Dependency Version Updates#
Photutils 3.1 bumps the minimum required versions of several key dependencies to provide users with access to the latest features and performance improvements:
Astropy minimum version is now 6.1.7
SciPy minimum version is now 1.14
Regions minimum version is now 0.10
scikit-image minimum version is now 0.24
gwcs minimum version is now 0.22
Shapely minimum version is now 2.1
tqdm minimum version is now 4.67
ASDF Serialization Support#
Photutils 3.1 introduces initial support for serializing
photutils objects to the Advanced Scientific Data Format (ASDF) file format. This requires
installing the asdf package. For some classes, the new optional
asdf-astropy package must also be installed.
>>> import asdf
>>> from photutils.aperture import CircularAperture
>>> aperture = CircularAperture((10, 20), r=5)
>>> with asdf.AsdfFile() as af:
... af['aperture'] = aperture
... af.write_to('aperture.asdf')
>>> with asdf.open('aperture.asdf') as af:
... aperture = af['aperture']
So far, the following classes can be serialized to and deserialized from ASDF files:
Exact Rectangular Aperture Overlap#
Rectangular apertures now support the method='exact' option for
computing pixel-aperture overlap fractions. Previously, requesting
method='exact' for a RectangularAperture or
RectangularAnnulus was silently translated to a
32x subpixel approximation. The new implementation computes the exact
analytic overlap area using a Sutherland-Hodgman polygon-clipping
algorithm:
>>> from photutils.aperture import RectangularAperture
>>> aper = RectangularAperture((10.0, 10.0), w=4.0, h=2.0, theta=0.5)

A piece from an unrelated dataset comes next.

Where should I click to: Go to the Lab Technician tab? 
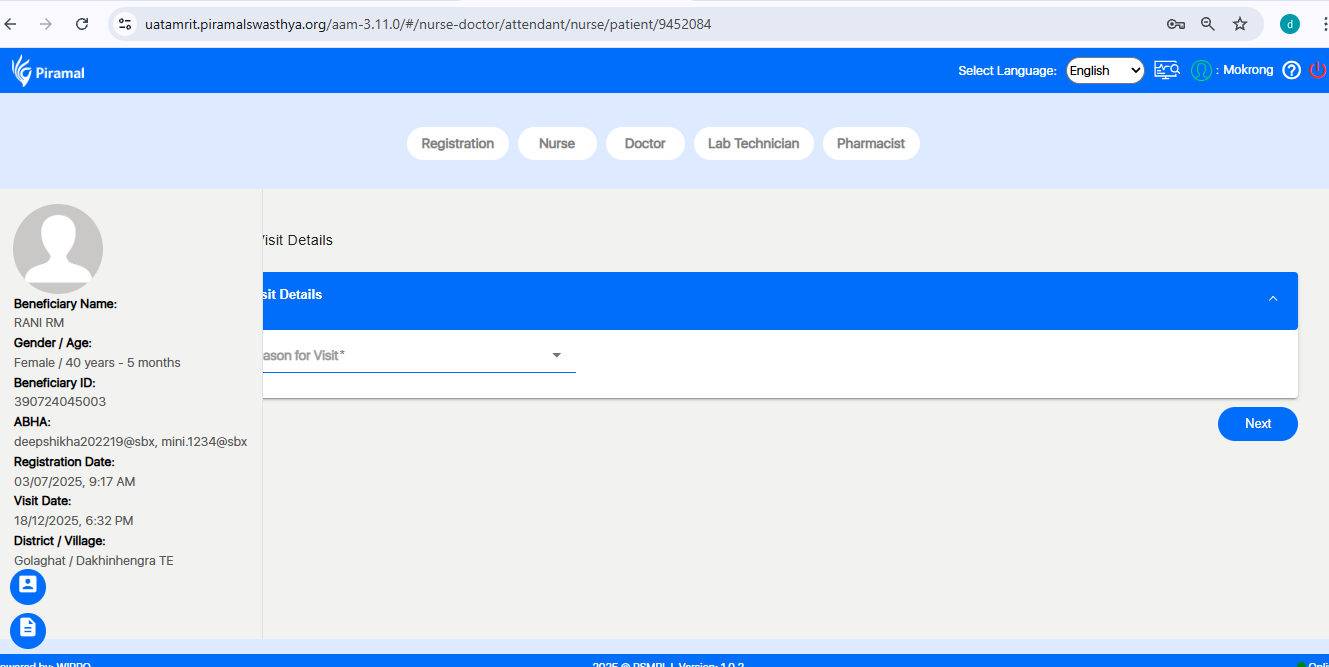point(753,143)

>>> mask = aper.to_mask(method='exact')
Faster Aperture Photometry#
Aperture photometry is now significantly faster for all built-in aperture shapes. The photometry for all sources is now computed in a single call into compiled code, avoiding the per-source Python overhead of creating individual aperture masks and cutouts. Typical speedups range from ~2x to more than 25x, depending on the aperture shape and overlap method, with the largest gains for fields with many sources. The results are identical to those from previous versions.
Thread-Safe and Free-Threading-Compatible Aperture Photometry#
The new aperture photometry implementation releases the Python global interpreter lock (GIL) during the computation and uses no global state, making it safe to call concurrently from multiple threads. The compiled extensions are also declared compatible with free-threaded CPython builds, so threads can run the computation truly in parallel.
For example, photometry of many apertures on a large image can be parallelized across threads by splitting the source positions into chunks:
>>> from concurrent.futures import ThreadPoolExecutor
>>> import numpy as np
>>> from astropy.table import vstack
>>> from photutils.aperture import (CircularAperture,
... aperture_photometry)
>>> rng = np.random.default_rng(seed=0)
>>> data = rng.random((4096, 4096))
>>> positions = rng.uniform(0, 4096, (100_000, 2))
>>> n_workers = 10
>>> chunks = [CircularAperture(pos, r=5.0)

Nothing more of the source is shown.